Here is what your generosity actually does. [Two or three sentences of concrete, specific impact. "$50 funds two hours of specialized counseling for a child who has witnessed family violence. Next week, in a quiet room at our center, that is exactly what it will be doing."]
You may never meet the people your gift reaches, so let me tell you about one of them. [Three or four sentences of story: one person, one moment, consent obtained, dignity intact.]
That is who you helped this week.
We will write again in a few months to show you what your support achieved across the winter, because you deserve to see it. In the meantime, this letter asks nothing of you at all. It exists only to say: what you did mattered, and we noticed.
With genuine gratitude,
[Name]
[Operational role]
PS. [A human touch, not an ask. "The coffee maker in our family room, funded by donors like you, survives on stubbornness and hope. It brewed 34 pots last Tuesday. Thought you should know."]
*[Organization] is a 501(c)(3) nonprofit. No goods or services were provided in exchange for this contribution. Tax ID: XX-XXXXXXX.*
Adapt the register to your cause; a medical research institute and a cat rescue will not share a PS about coffee makers. The skeleton, though, is universal: speed, specificity, story, no ask, a promised update, one line that proves a human wrote it, and the tax language tucked politely at the bottom where it belongs.
Special cases worth getting right
Memorial and honor gifts. These are among the most emotionally significant letters your organization will ever send. Name the person being remembered, acknowledge the loss plainly, and never segue into marketing. Many organizations maintain a separate, more restrained template and route these letters past a senior reviewer. Rightly so. (Notifying the family that a gift was made in their loved one's memory, without disclosing amounts, is a small kindness that families remember for years.)
Monthly donors. Recurring givers are your most valuable supporters and often your worst-thanked, because the gift is automated and so, fatally, is the gratitude. Thank them at the start, on anniversaries ("one year of monthly giving: you have now funded 24 counseling hours"), and whenever their cumulative giving crosses a milestone. Never let the autopay become invisible.
Corporate and major gifts. The letter still matters, but it travels with company: a call within 24 hours, a tailored impact report later, and recognition agreed with the donor rather than assumed. Some major donors treasure public acknowledgment; others will quietly never forgive you for it. Ask.
Donor-advised fund gifts. A growing share of gifts now arrive via DAF sponsors like Fidelity Charitable and Schwab Charitable. Thank the human who recommended the grant just as warmly, but skip the tax-deductibility language (their deduction happened when they funded the DAF) and never suggest their gift bought event tickets or benefits, which DAF rules prohibit. Getting this right quietly signals competence to some of your most capable donors.
The update: gratitude's second act
One more discipline separates the great programs from the good: the unprompted impact update, sent weeks or months after the gift, before any new ask. "Three months ago, you gave $50. Here is the winter it helped fund." No donation button. No reply required.

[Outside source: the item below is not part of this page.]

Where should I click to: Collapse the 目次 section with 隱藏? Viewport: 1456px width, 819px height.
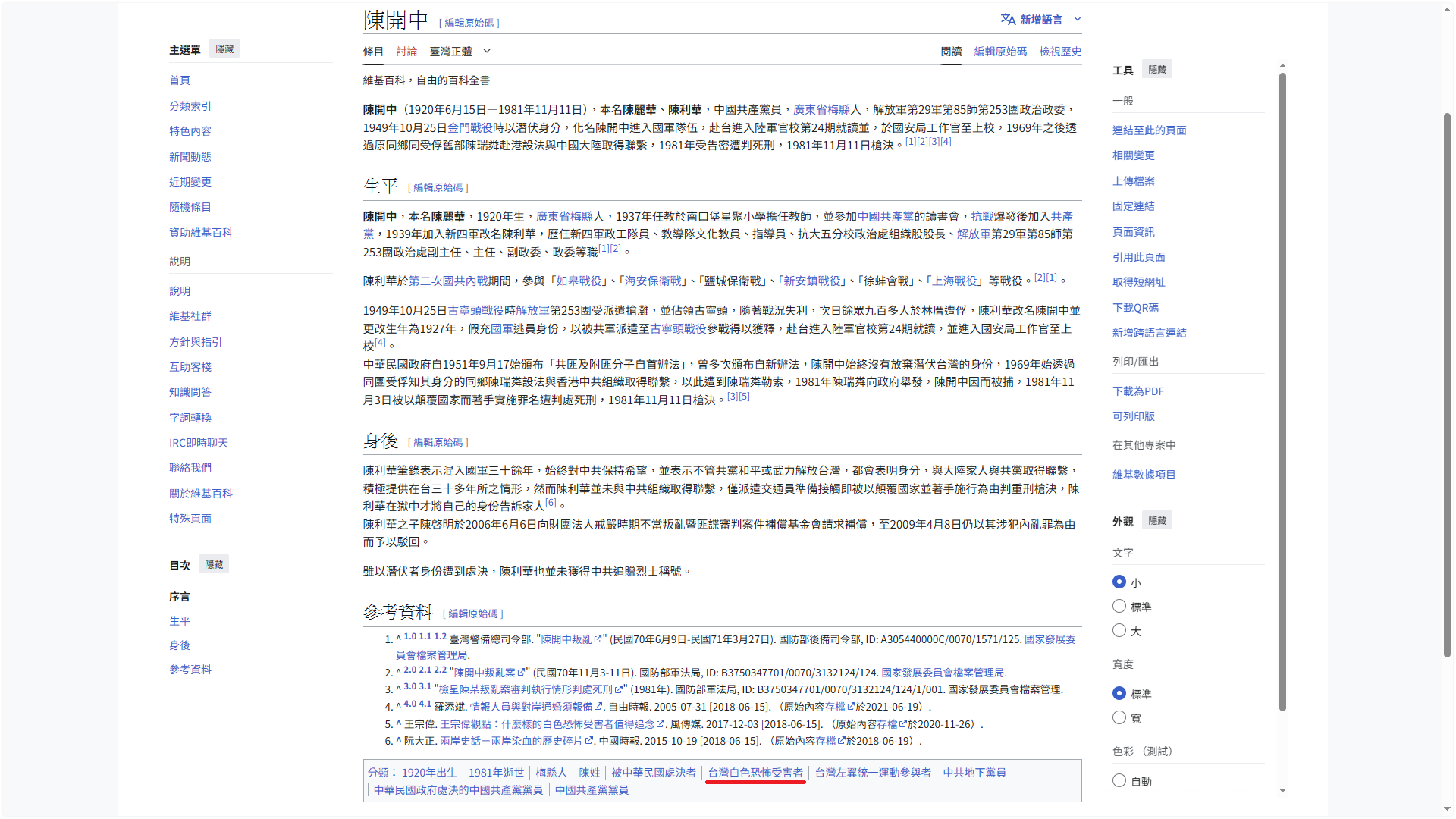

This single email or letter, sitting quietly between thank-you and next appeal, is what transforms a transaction into a relationship. It is also increasingly rare, which means it is increasingly powerful. In a sector where nearly half of donors report never learning what their gift achieved, simply closing the loop puts you in the top tier of donor experiences almost by default.
The test
Here is the only quality check that matters. Before your next thank-you letter goes out, ask one question of it: if a donor received this, is there any chance at all they would keep it?
If the honest answer is no, you have written a receipt. Start again, find the story, delete the ask, sign it like a person. Filing cabinets are waiting, and so, more importantly, are the second gifts.